### Set problem 1:
Swap "icon" for "button" in the records, from the line containing "Select the 50-99,99 price level cell" through the end of the records, both ends included. Return only those lines, otherwise unchanged, and leave out the pictures.

### Given text:
====
On the start of the PC’s turn after the jar is opened, something starts crawling out… a thing like a malformed version of that thing in Alien that popped out of the guys chest… a knotty, boney little hand comes out first, and a malformed head like a half-rotted peach with clear and piercing blue eyes, all covered in lackish brownish spoiled blood pulls its tiny body free. The Jarspawn lives in the interdimensional space that is the blood of the jar. Dispelling has no effect.
Once free, it goes at the very end of the round after everyone else has gone. It has an AC of 8 and as many hitpoints as days since a Jarspawn was last released. It moves 10ft with a fierce intelligence and tries to enter the body of the nearest living creature.
Athletics +2 (for climbing something’s body, raise or lower the DC as appropriate for how hard it might be for some or others given their attire or height). Getting it off of you is a shove action.
It doesn’t attack, even its biting is ineffective for damaging anything if it tried. It’s musculature is relatively weak. Should it get to something’s mouth, It attempts to crawl inside. As its shimmy-ing into their mouth–the taste is fetid, lots of nausea, this should be uncomfortable beyond reckoning. DC is the target’s dex score versus the Jarspawn’s athletics.
This is accomplishable in one turn, though very VERY likely this will take many tries to get this far… climbing, climbing, trying to crawl in, trying to crawl in…
Once inside target takes 1 damage (slashing) at the beginning of their turn until its out. If out of combat, take 2 per hour.
Getting it out requires a Long Rest (spent drinking and heaving and drinking more and heaving and forcing one’s self to vomit for most of a night); can be done in a Short Rest if being helped by another. Something that causes magical sickness that could include thorough vomiting could do it faster.
The Jarspawn does not sleep. It does not do anything else. A successful grapple and move, and it can be put BACK in the Jar. Any other confinement and it will waste away quickly and die within days. Then be reborn in the jar. To reactivate, the lid needs to be on the jar for at least 24 hours, then the Jarspawn has 1hp and is reborn.
it’s a slow… minorly offensive… unreliable battle partner. It’s the sort of thing one whips out and runs from so as not to be closest to it at the start of its turn. It’s all for shock and horror (and enough damage to kill a commoner within a day or two and an adventurer within a week if left without healing or vomiting.
====
### Provided data:
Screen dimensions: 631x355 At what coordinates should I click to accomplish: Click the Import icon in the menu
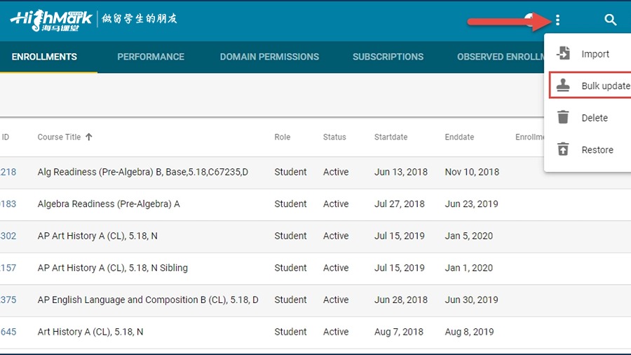[563, 54]
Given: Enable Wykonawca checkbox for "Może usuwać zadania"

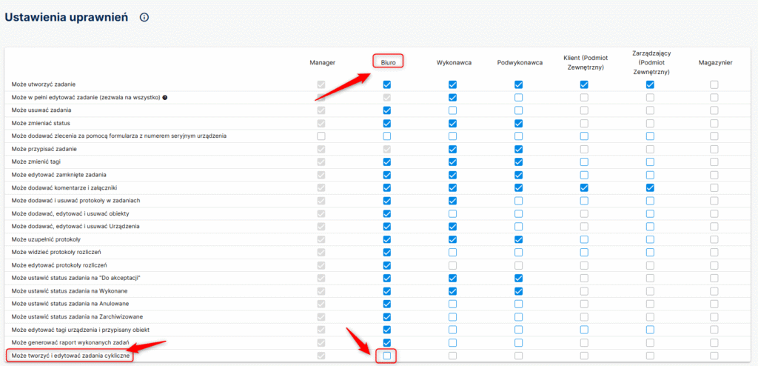Looking at the screenshot, I should [452, 110].
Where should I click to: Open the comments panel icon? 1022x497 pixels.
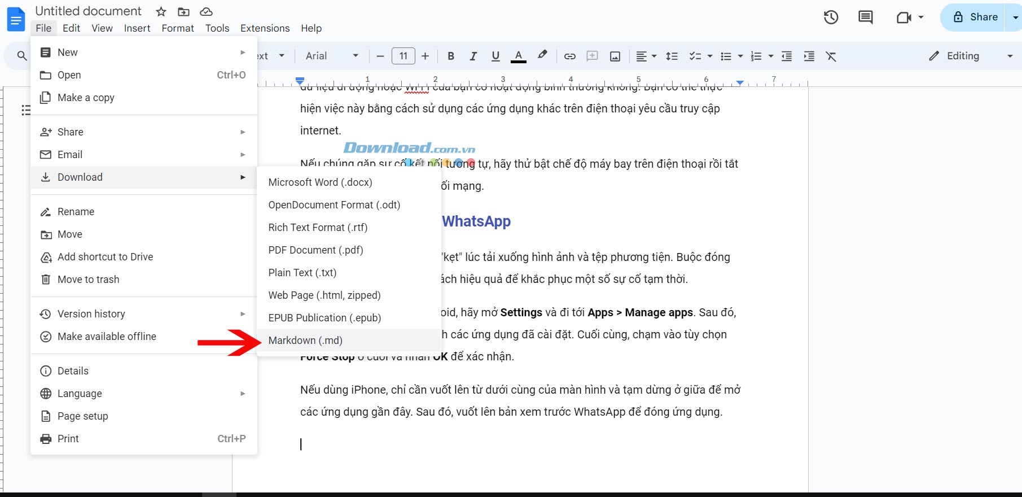pyautogui.click(x=865, y=18)
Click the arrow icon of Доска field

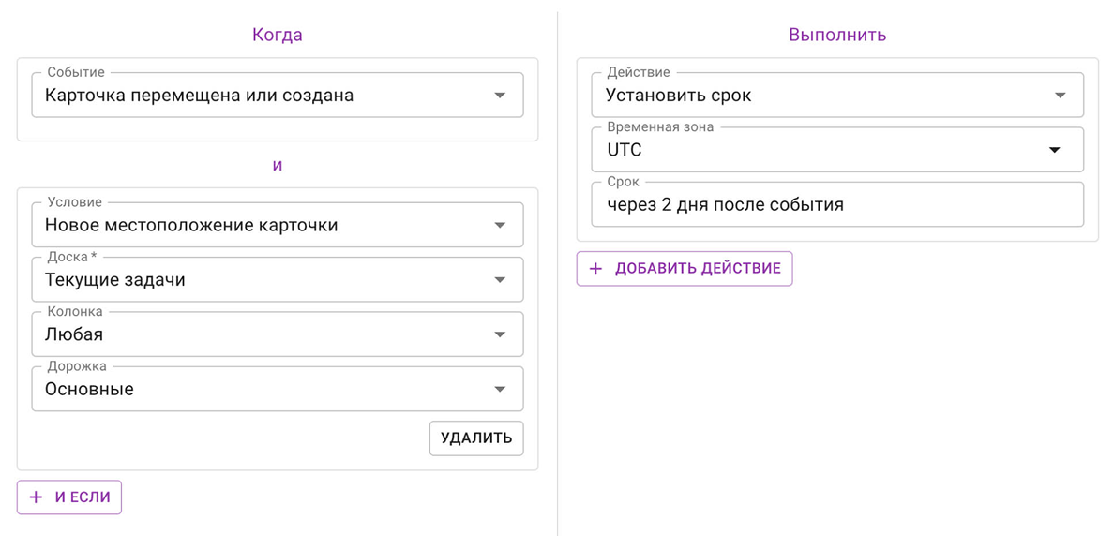[500, 280]
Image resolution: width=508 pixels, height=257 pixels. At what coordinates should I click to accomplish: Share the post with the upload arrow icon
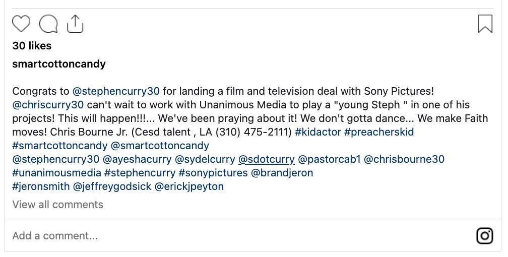pos(75,24)
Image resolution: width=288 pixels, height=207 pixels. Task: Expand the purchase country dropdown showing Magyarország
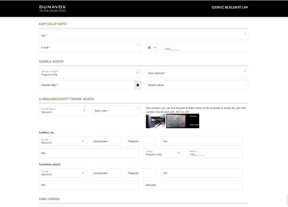click(90, 73)
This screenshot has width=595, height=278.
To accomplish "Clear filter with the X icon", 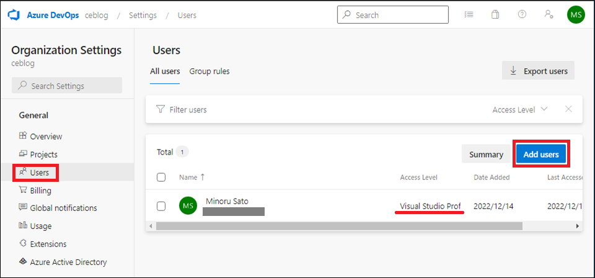I will pyautogui.click(x=568, y=109).
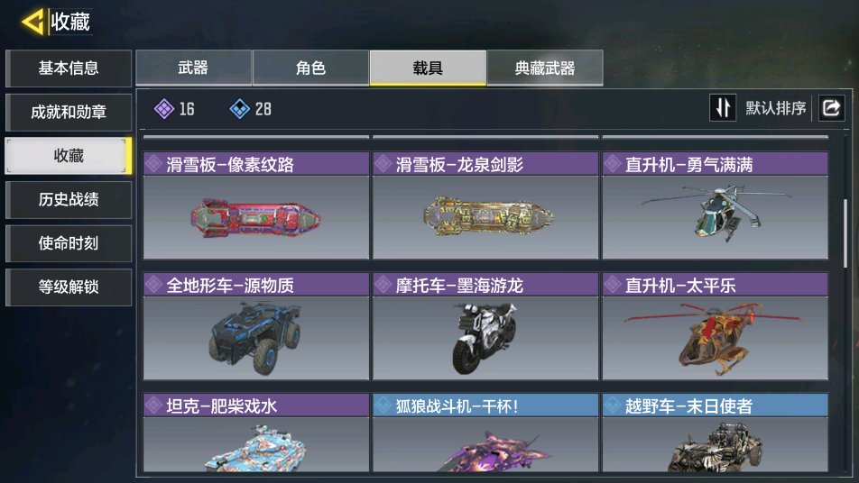Select the 直升机-勇气满满 helicopter card

(x=715, y=205)
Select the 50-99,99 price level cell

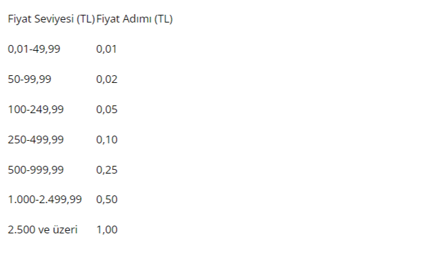30,79
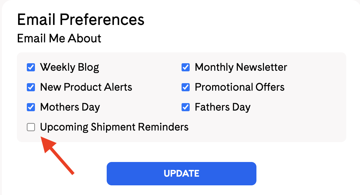The height and width of the screenshot is (195, 360).
Task: Uncheck the Weekly Blog checkbox
Action: [31, 67]
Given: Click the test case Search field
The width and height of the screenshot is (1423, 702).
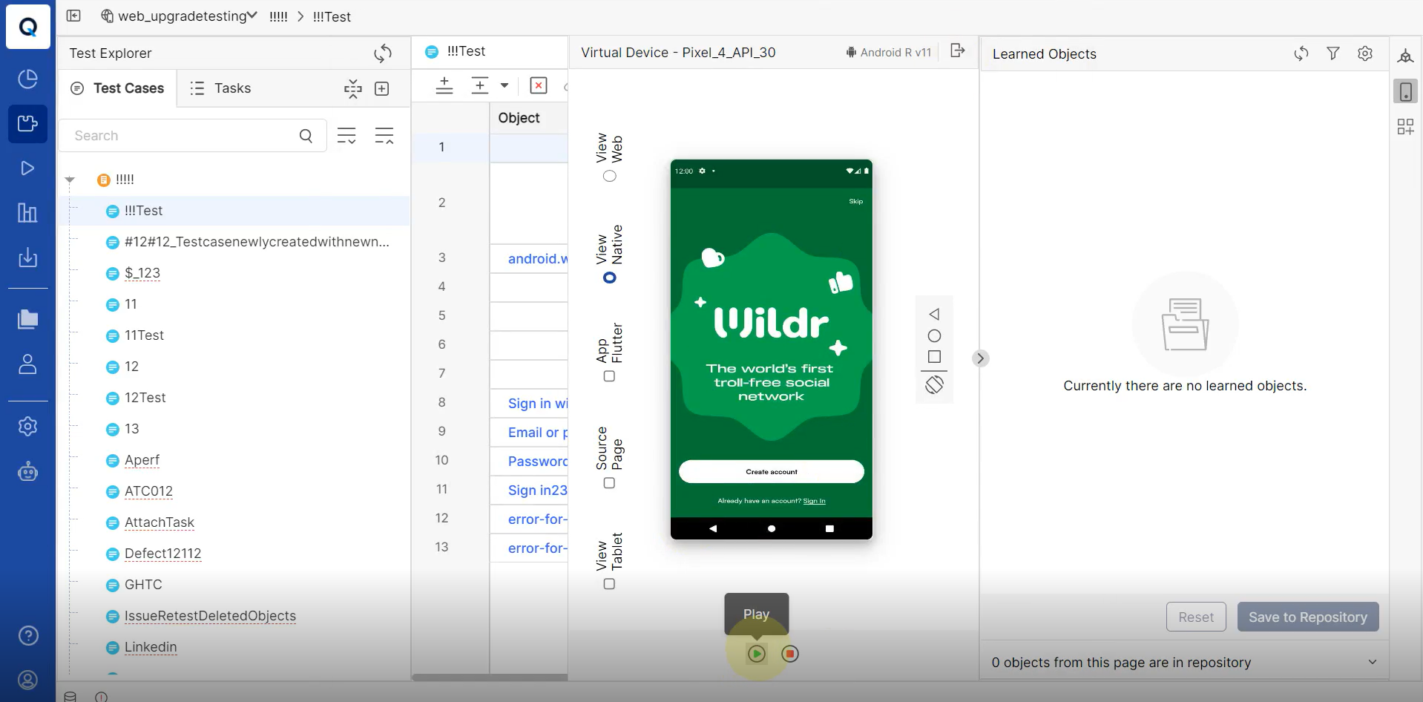Looking at the screenshot, I should [x=182, y=136].
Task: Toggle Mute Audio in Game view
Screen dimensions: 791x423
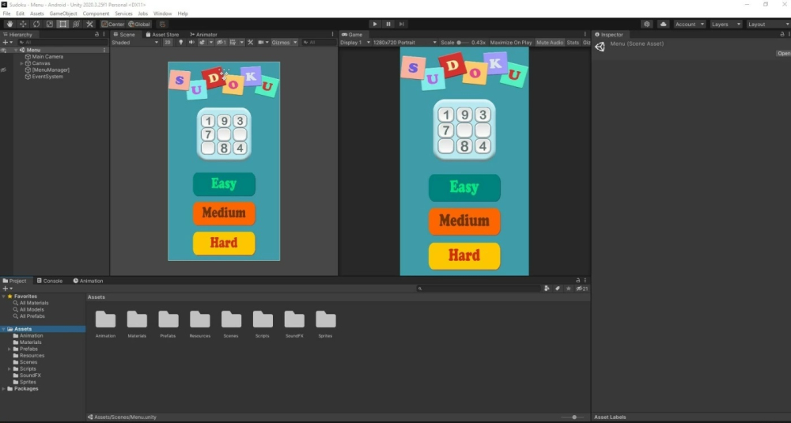Action: pyautogui.click(x=550, y=42)
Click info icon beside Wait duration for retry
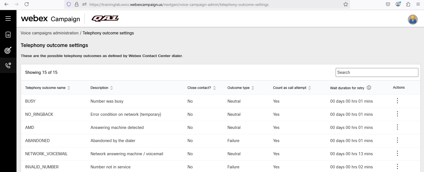This screenshot has height=172, width=424. point(369,88)
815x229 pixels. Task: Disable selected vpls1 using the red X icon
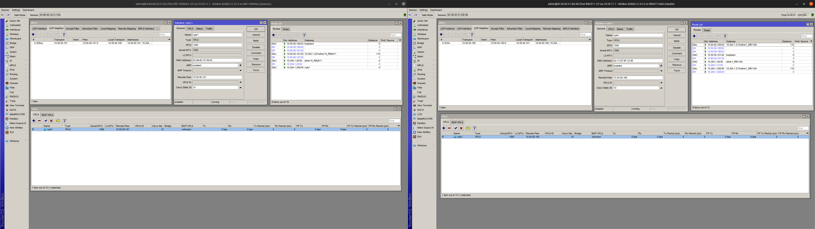tap(51, 120)
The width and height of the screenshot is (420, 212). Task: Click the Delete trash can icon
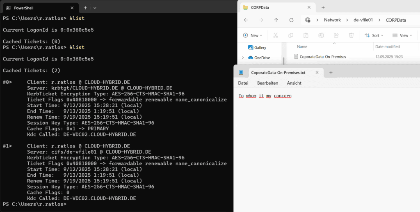pos(352,35)
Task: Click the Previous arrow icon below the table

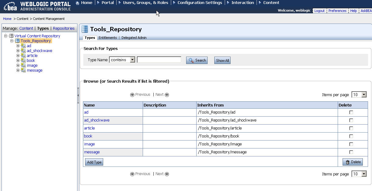Action: click(132, 174)
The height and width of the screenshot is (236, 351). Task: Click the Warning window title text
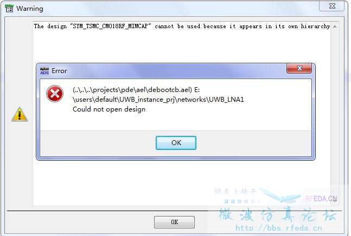click(x=30, y=9)
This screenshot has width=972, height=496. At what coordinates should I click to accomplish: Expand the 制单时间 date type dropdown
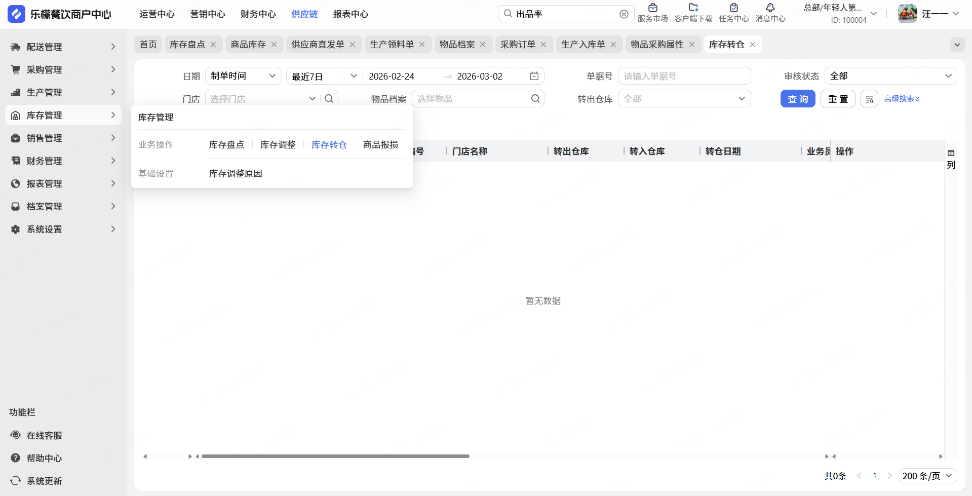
====
### Set problem 2:
Do these statements agree with the Jarspawn text? Answer yes or no for each and quote the words that decide it.
(a) The Jarspawn has an AC of 8.
(b) Dispelling destroys the Jarspawn.
(c) The Jarspawn sleeps.

### Written answer 1:
Select the 50-99,99 price level cell

30,79
The height and width of the screenshot is (195, 360).
Task: Uncheck the Weekly Blog checkbox
Action: [31, 67]
Given: Click the test case Search field
The width and height of the screenshot is (1423, 702).
Looking at the screenshot, I should [x=182, y=136].
Task: Toggle Mute Audio in Game view
Screen dimensions: 791x423
Action: pyautogui.click(x=550, y=42)
Click info button beside Wait duration for retry
This screenshot has height=172, width=424. point(369,88)
815x229 pixels. Task: Disable selected vpls1 using the red X button
tap(51, 120)
The width and height of the screenshot is (420, 212). Task: Click the Delete trash can button
pos(352,35)
Task: Click the Previous arrow button below the table

Action: click(132, 174)
The height and width of the screenshot is (236, 351). Task: Click the Warning window title text
click(x=30, y=9)
This screenshot has width=972, height=496. At what coordinates should I click to accomplish: Expand the 制单时间 date type dropdown

### Written answer 2:
(a) Yes: "It has an AC of 8"
(b) No: "Dispelling has no effect."
(c) No: "The Jarspawn does not sleep."